_Description of the task:_ Please retype the data in full and exactly; the pictures are not part of the copy.

Dataset entries
--------------------------------
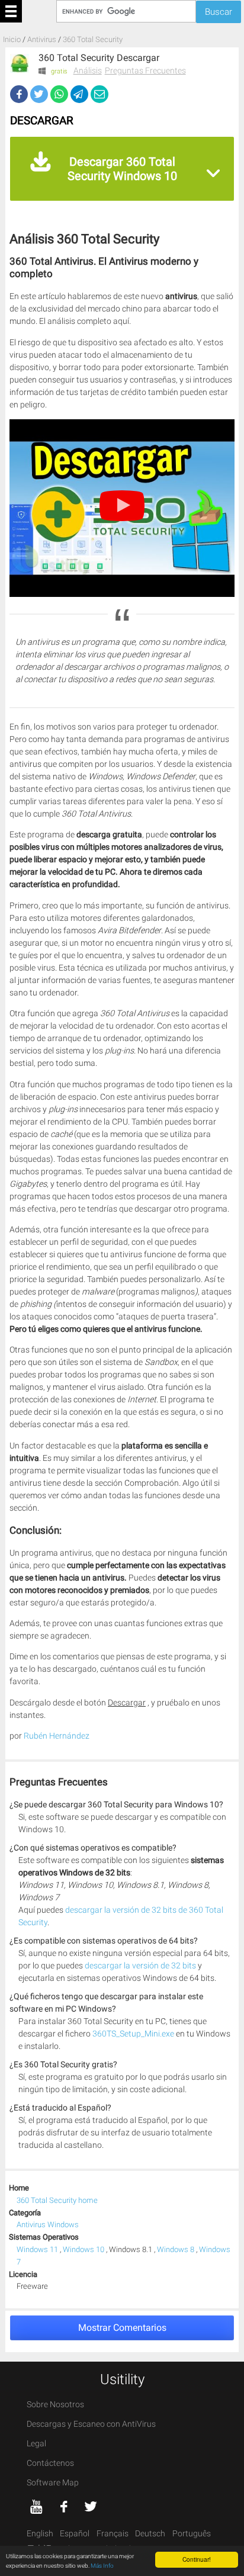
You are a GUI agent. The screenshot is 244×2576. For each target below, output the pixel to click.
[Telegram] (79, 94)
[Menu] (11, 11)
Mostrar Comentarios (122, 2327)
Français (113, 2534)
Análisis (87, 70)
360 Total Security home (57, 2200)
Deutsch (150, 2534)
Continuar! (196, 2559)
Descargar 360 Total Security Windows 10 (122, 169)
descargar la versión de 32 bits (140, 1966)
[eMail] (99, 94)
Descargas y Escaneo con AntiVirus (91, 2424)
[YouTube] (37, 2506)
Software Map (53, 2483)
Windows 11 (38, 2249)
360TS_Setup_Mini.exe (133, 2034)
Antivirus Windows (48, 2224)
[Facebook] (19, 94)
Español (74, 2534)
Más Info (102, 2565)
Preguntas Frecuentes (145, 70)
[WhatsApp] (59, 94)
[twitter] (91, 2506)
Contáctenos (50, 2463)
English (40, 2534)
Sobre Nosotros (55, 2405)
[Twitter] (39, 94)
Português (191, 2534)
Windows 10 (83, 2249)
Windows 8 (175, 2249)
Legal (36, 2444)
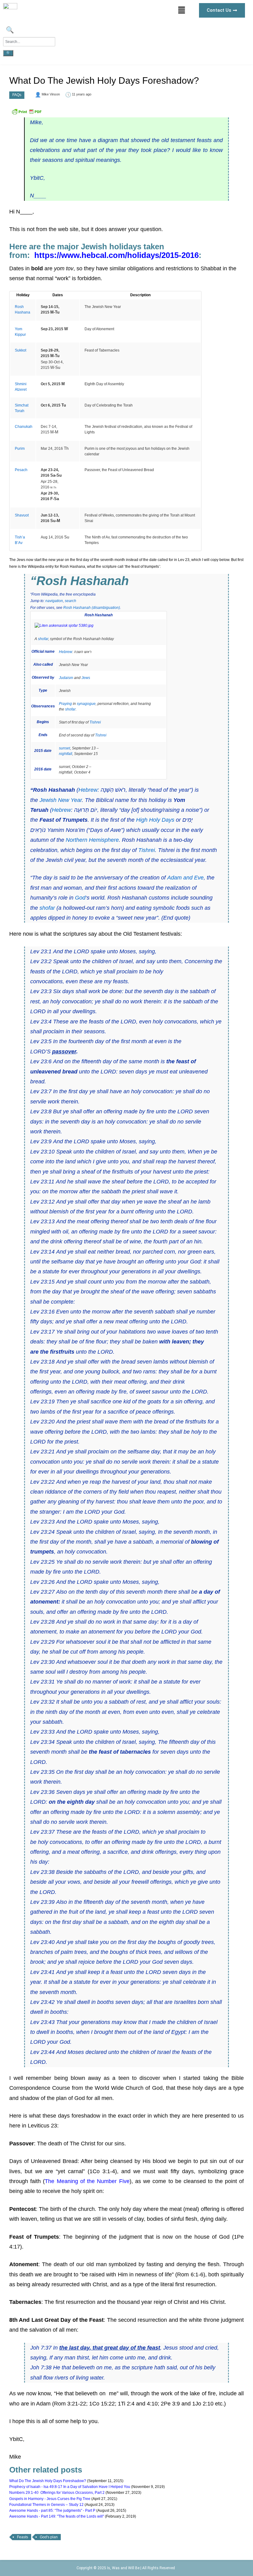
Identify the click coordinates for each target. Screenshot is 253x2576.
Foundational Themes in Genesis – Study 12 (46, 2504)
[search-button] (8, 53)
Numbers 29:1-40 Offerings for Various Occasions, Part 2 (57, 2492)
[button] (181, 10)
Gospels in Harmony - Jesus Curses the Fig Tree (49, 2499)
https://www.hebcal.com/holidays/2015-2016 (116, 255)
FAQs (16, 95)
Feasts (22, 2537)
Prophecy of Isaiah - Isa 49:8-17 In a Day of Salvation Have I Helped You (69, 2487)
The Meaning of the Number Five (87, 2181)
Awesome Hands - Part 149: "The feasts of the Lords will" (56, 2516)
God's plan (49, 2537)
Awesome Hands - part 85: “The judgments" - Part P (52, 2510)
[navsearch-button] (9, 31)
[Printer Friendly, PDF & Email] (26, 114)
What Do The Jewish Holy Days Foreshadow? (47, 2481)
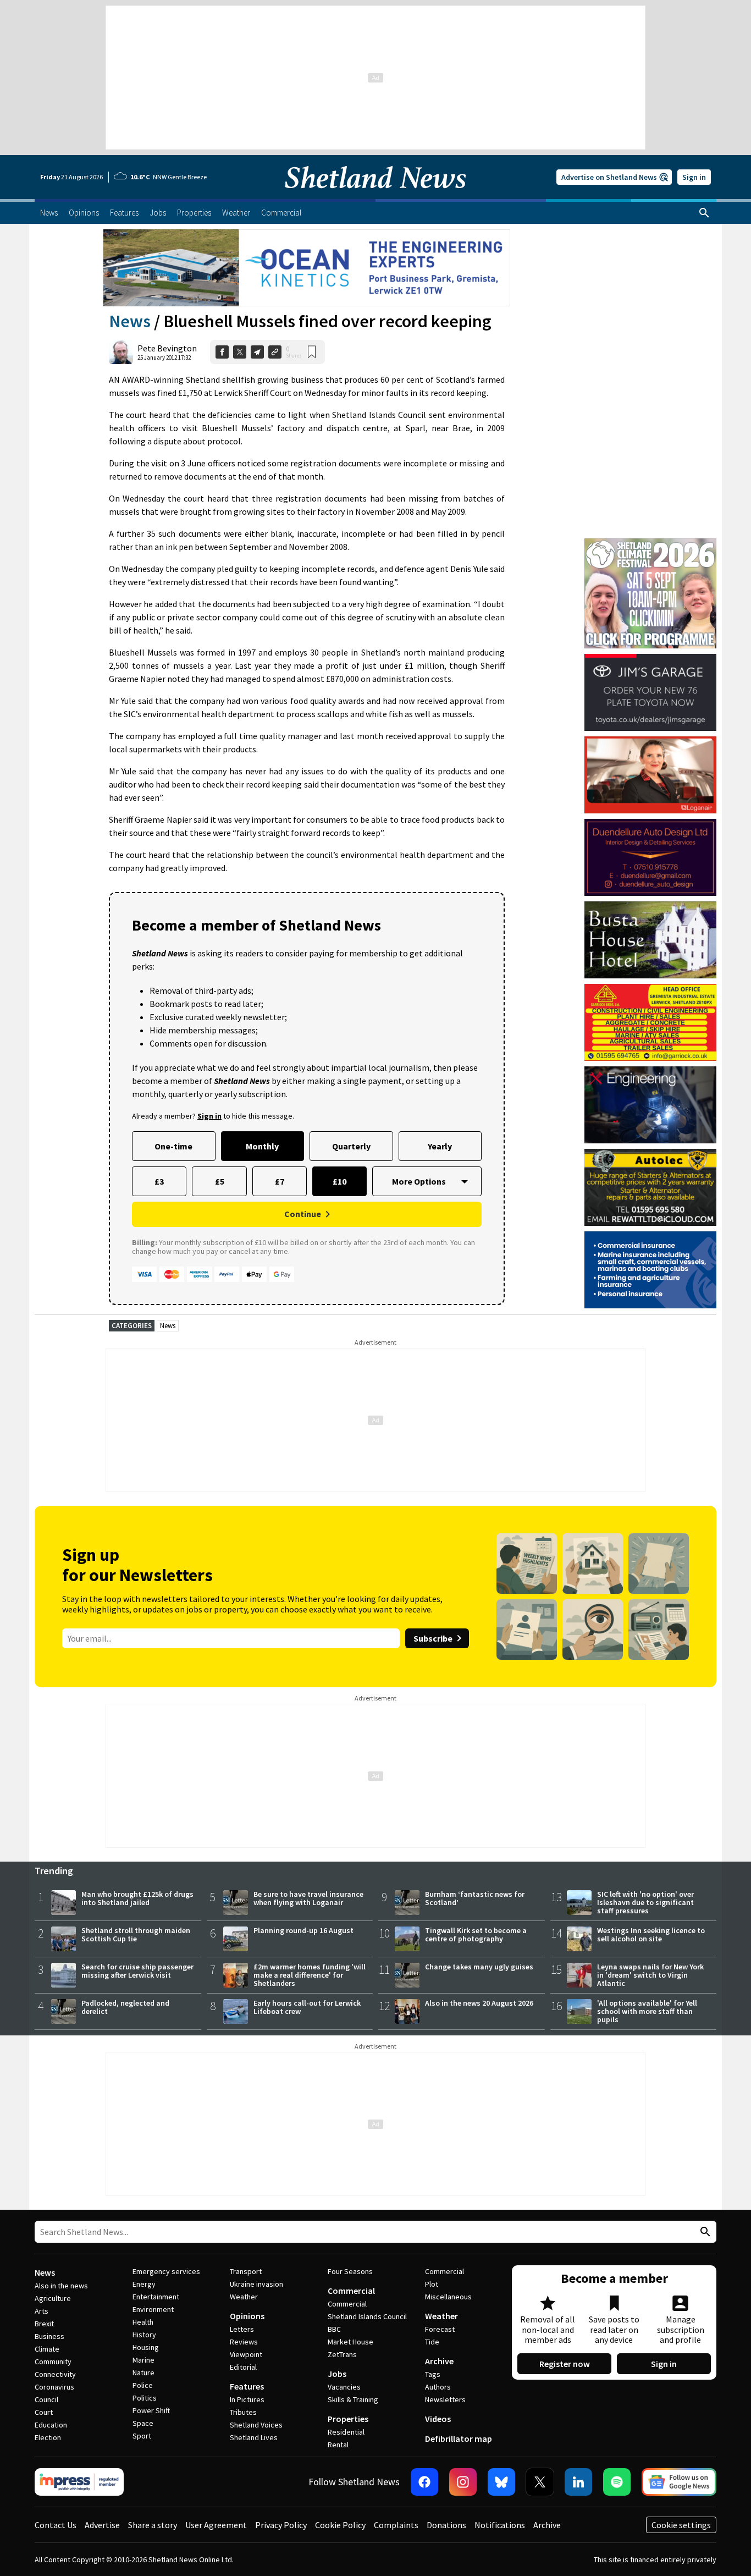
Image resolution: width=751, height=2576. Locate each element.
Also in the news (61, 2286)
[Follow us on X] (540, 2482)
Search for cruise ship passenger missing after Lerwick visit (137, 1971)
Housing (145, 2347)
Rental (338, 2445)
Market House (350, 2342)
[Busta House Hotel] (650, 939)
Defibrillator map (458, 2438)
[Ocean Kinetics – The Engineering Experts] (306, 267)
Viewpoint (246, 2354)
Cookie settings (681, 2524)
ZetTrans (342, 2354)
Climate (47, 2349)
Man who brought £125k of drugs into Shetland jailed (137, 1898)
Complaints (396, 2524)
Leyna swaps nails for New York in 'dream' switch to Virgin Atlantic (650, 1975)
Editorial (243, 2367)
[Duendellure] (650, 857)
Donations (446, 2524)
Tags (432, 2374)
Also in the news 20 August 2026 (479, 2003)
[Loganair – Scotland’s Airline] (650, 774)
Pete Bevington (167, 348)
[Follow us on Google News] (679, 2482)
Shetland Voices (256, 2425)
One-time (173, 1146)
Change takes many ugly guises (479, 1967)
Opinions (247, 2315)
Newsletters (445, 2399)
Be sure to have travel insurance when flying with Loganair (308, 1898)
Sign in (694, 177)
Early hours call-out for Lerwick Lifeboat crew (307, 2007)
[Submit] (703, 2232)
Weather (244, 2297)
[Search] (704, 213)
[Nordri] (650, 1104)
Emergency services (166, 2271)
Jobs (337, 2373)
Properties (348, 2418)
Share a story (152, 2524)
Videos (438, 2418)
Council (46, 2399)
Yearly (440, 1146)
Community (53, 2361)
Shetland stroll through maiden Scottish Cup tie (135, 1934)
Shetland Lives (254, 2437)
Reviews (244, 2342)
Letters (242, 2329)
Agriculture (53, 2298)
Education (51, 2425)
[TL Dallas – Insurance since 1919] (650, 1269)
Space (142, 2423)
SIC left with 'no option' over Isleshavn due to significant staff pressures (645, 1902)
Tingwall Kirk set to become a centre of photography (476, 1934)
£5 (219, 1181)
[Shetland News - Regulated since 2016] (79, 2482)
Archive (439, 2360)
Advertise (102, 2524)
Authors (438, 2387)
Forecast (440, 2329)
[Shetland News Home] (375, 195)
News (130, 321)
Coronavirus (54, 2387)
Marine (143, 2360)
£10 (339, 1181)
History (144, 2335)
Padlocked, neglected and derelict (125, 2007)
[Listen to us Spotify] (617, 2482)
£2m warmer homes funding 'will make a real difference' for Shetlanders (309, 1975)
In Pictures (247, 2399)
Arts (41, 2311)
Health (142, 2322)
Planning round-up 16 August (303, 1930)
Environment (153, 2309)
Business (49, 2336)
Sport (141, 2436)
--------------------------------
_Problem solution:_
You are a GUI agent. The screenshot is 244×2576. For each target below, output the pixel to click.
[Telegram] (79, 94)
[Menu] (11, 11)
Mostrar Comentarios (122, 2327)
Français (113, 2534)
Análisis (87, 70)
360 Total Security home (57, 2200)
Deutsch (150, 2534)
Continuar! (196, 2559)
Descargar 360 Total Security Windows 10 (122, 169)
descargar la versión de 32 bits (140, 1966)
[eMail] (99, 94)
Descargas y Escaneo con AntiVirus (91, 2424)
[YouTube] (37, 2506)
Software Map (53, 2483)
Windows 11 (38, 2249)
360TS_Setup_Mini.exe (133, 2034)
Antivirus Windows (48, 2224)
[Facebook] (19, 94)
Español (74, 2534)
Más Info (102, 2565)
Preguntas Frecuentes (145, 70)
[WhatsApp] (59, 94)
[twitter] (91, 2506)
Contáctenos (50, 2463)
English (40, 2534)
Sobre Nosotros (55, 2405)
[Twitter] (39, 94)
Português (191, 2534)
Windows 10 (83, 2249)
Windows 8 (175, 2249)
Legal (36, 2444)
Identify the click coordinates for each target. Screenshot is 253x2576.
Foundational Themes in Genesis – Study 12 (46, 2504)
[search-button] (8, 53)
Numbers 29:1-40 Offerings for Various Occasions, Part 2 (57, 2492)
[button] (181, 10)
Gospels in Harmony - Jesus Curses the Fig Tree (49, 2499)
https://www.hebcal.com/holidays/2015-2016 (116, 255)
FAQs (16, 95)
Feasts (22, 2537)
Prophecy of Isaiah - Isa 49:8-17 In a Day of Salvation Have I Helped You (69, 2487)
The Meaning of the Number Five (87, 2181)
Awesome Hands - Part 149: "The feasts of the Lords will" (56, 2516)
God's plan (49, 2537)
Awesome Hands - part 85: “The judgments" - Part P (52, 2510)
[navsearch-button] (9, 31)
[Printer Friendly, PDF & Email] (26, 114)
What Do The Jewish Holy Days Foreshadow? (47, 2481)
Image resolution: width=751, height=2576. Locate each element.
Also in the news (61, 2286)
[Follow us on X] (540, 2482)
Search for cruise ship passenger missing after Lerwick visit (137, 1971)
Housing (145, 2347)
Rental (338, 2445)
Market House (350, 2342)
[Busta House Hotel] (650, 939)
Defibrillator map (458, 2438)
[Ocean Kinetics – The Engineering Experts] (306, 267)
Viewpoint (246, 2354)
Cookie settings (681, 2524)
ZetTrans (342, 2354)
Climate (47, 2349)
Man who brought £125k of drugs into Shetland jailed (137, 1898)
Complaints (396, 2524)
Leyna swaps nails for New York in 'dream' switch to Virgin Atlantic (650, 1975)
Editorial (243, 2367)
[Duendellure] (650, 857)
Donations (446, 2524)
Tags (432, 2374)
Also in the news 20 August 2026 (479, 2003)
[Loganair – Scotland’s Airline] (650, 774)
Pete Bevington (167, 348)
[Follow us on Google News] (679, 2482)
Shetland Voices (256, 2425)
One-time (173, 1146)
Change takes many ugly guises (479, 1967)
Opinions (247, 2315)
Newsletters (445, 2399)
Be sure to have travel insurance when flying with Loganair (308, 1898)
Sign in (694, 177)
Early hours call-out for Lerwick Lifeboat crew (307, 2007)
[Submit] (703, 2232)
Weather (244, 2297)
[Search] (704, 213)
[Nordri] (650, 1104)
Emergency services (166, 2271)
Jobs (337, 2373)
Properties (348, 2418)
Share a story (152, 2524)
Videos (438, 2418)
Council (46, 2399)
Yearly (440, 1146)
Community (53, 2361)
Shetland stroll through maiden Scottish Cup tie (135, 1934)
Shetland Lives (254, 2437)
Reviews (244, 2342)
Letters (242, 2329)
Agriculture (53, 2298)
Education (51, 2425)
[TL Dallas – Insurance since 1919] (650, 1269)
Space (142, 2423)
SIC left with 'no option' over Isleshavn due to significant staff pressures (645, 1902)
Tingwall Kirk set to become a centre of photography (476, 1934)
£5 (219, 1181)
[Shetland News - Regulated since 2016] (79, 2482)
Archive (439, 2360)
Advertise (102, 2524)
Authors (438, 2387)
Forecast (440, 2329)
[Shetland News Home] (375, 195)
News (130, 321)
Coronavirus (54, 2387)
Marine (143, 2360)
£10 (339, 1181)
History (144, 2335)
Padlocked, neglected and derelict (125, 2007)
[Listen to us Spotify] (617, 2482)
£2m warmer homes funding 'will make a real difference' for Shetlanders (309, 1975)
In Pictures (247, 2399)
Arts (41, 2311)
Health (142, 2322)
Planning round-up 16 August (303, 1930)
Environment (153, 2309)
Business (49, 2336)
Sport (141, 2436)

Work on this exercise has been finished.